Brano fornito:
Tutto ciò che è vivo ha bisogno di avere intorno un’atmosfera, una misteriosa sfera vaporosa; se gli si toglie questo involucro, e si condanna una religione, un’arte, un genio a girare come un astro senza atmosfera, non ci si deve più meravigliare del loro rapido inaridirsi, irrigidirsi e isterilirsi.
L’individuo storicamente acculturato sembra a Nietzsche incapace di farsi carico del reale, che gli scorre sopra senza lasciare traccia. La storia dunque è un bagaglio enorme e pesante che confonde, rumoreggia senza dare armonia, e resta totalmente privo di effetti sul reale, da cui, anzi, distoglie pericolosamente.

Obiettivi:
1. Rispondi a queste domande sul brano su Nietzsche e la storia:
(a) Di che cosa ha bisogno tutto ciò che è vivo?
(b) Di che cosa è incapace l'individuo storicamente acculturato, secondo Nietzsche?
(c) A che cosa viene paragonata la storia?
2. Prosegui il brano su Nietzsche e la storia, partendo dopo la sua ultima frase.
Le righe qui sotto non riguardano il brano.

Dati archiviati:
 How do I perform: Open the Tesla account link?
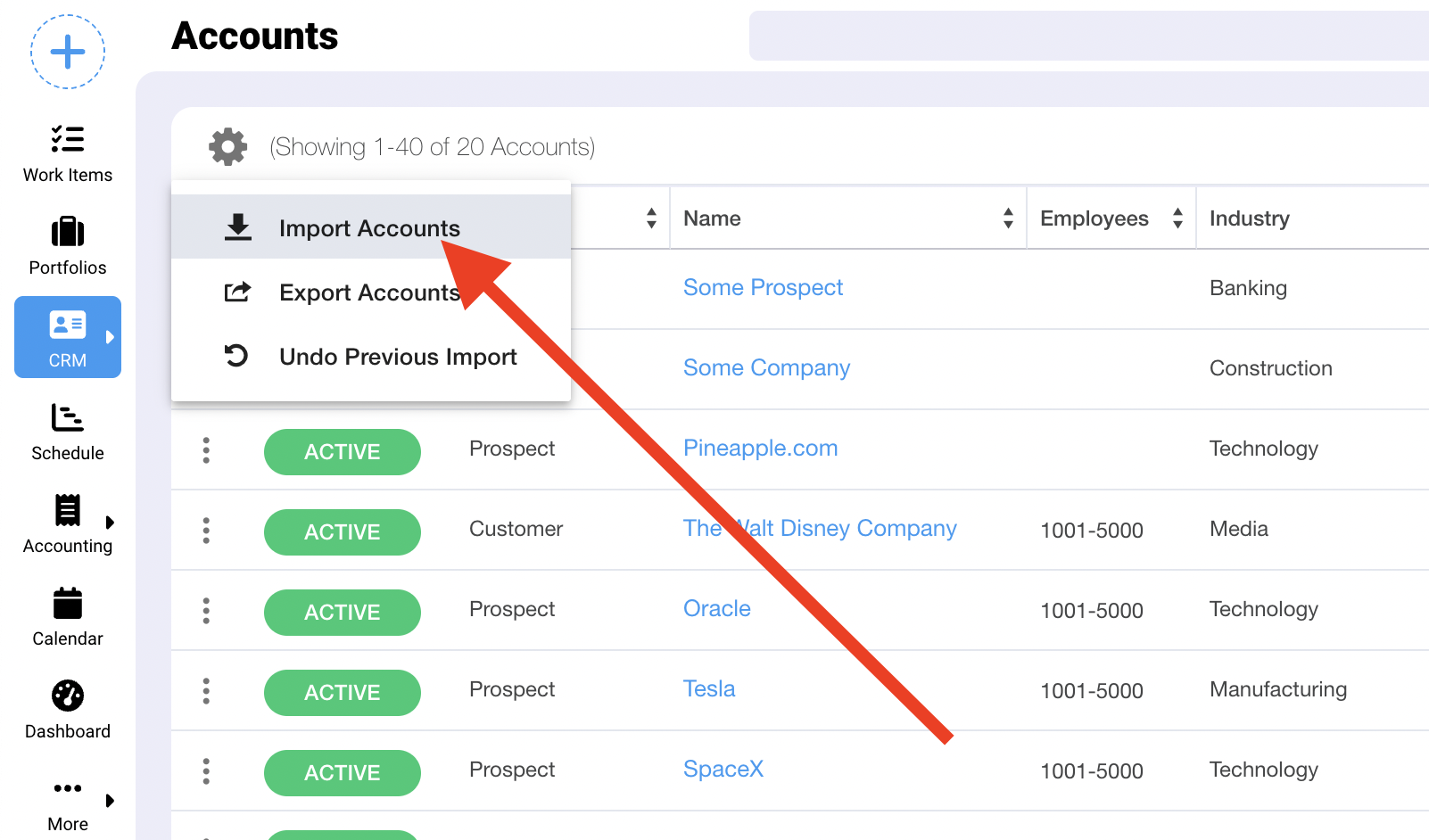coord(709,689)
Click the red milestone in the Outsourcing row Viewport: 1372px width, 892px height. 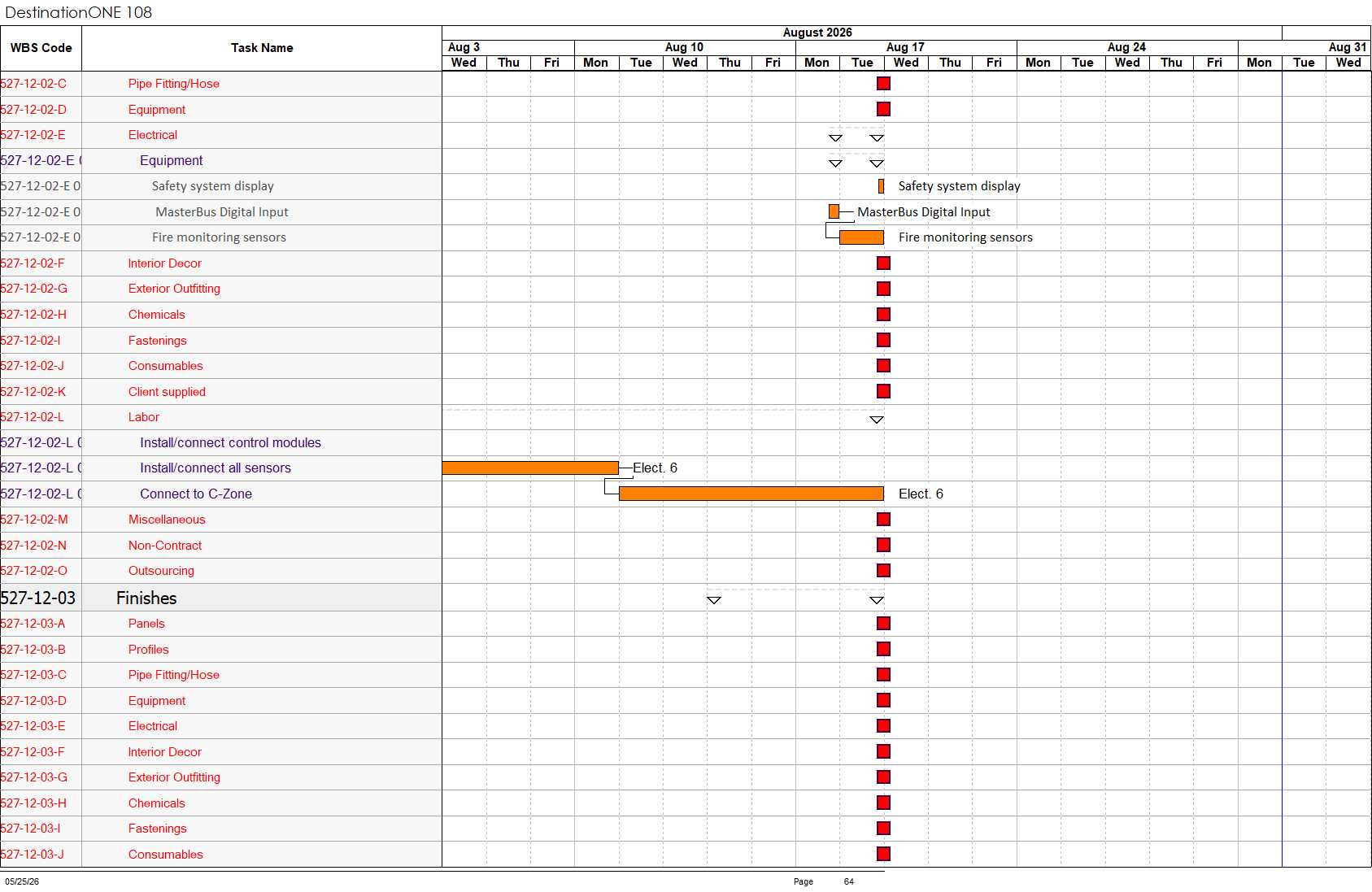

Risposte attese:
1.
(a) Di avere intorno un'atmosfera, una misteriosa sfera vaporosa.
(b) Di farsi carico del reale.
(c) A un bagaglio enorme e pesante.

2.
L’uomo contemporaneo, scisso tra un’ipertrofia di sedicente sapienza interiore e la sua inerzia sul versante dell’azione trasformatrice, è il frutto del diluvio di informazioni sul passato che lo ricoprono. Ma anche questo presente soffre di una storicizzazione tanto precoce quanto effimera: i fatti del presente “pompati” e diffusi in migliaia di copie dai giornali (e il giornalista, si ricordi, è bollato come “cartaceo schiavo del giorno”) divengono immediatamente memoria, prima ancora di essersi conclusi. Lungi dall’essere la prova di una memorabilità di tali eventi o di una stima da parte dei contemporanei per se stessi, al punto da ritenersi degni di poter far compagnia ai grandi del passato, tale operazione corrisponde piuttosto alla volontà di rendere subito distante, sterile, privo di effetti l’evento, così come lo sono i comodi e venerabili fatti storici, di cui non ci si deve far carico, ma che ci si può limitare a ammirare.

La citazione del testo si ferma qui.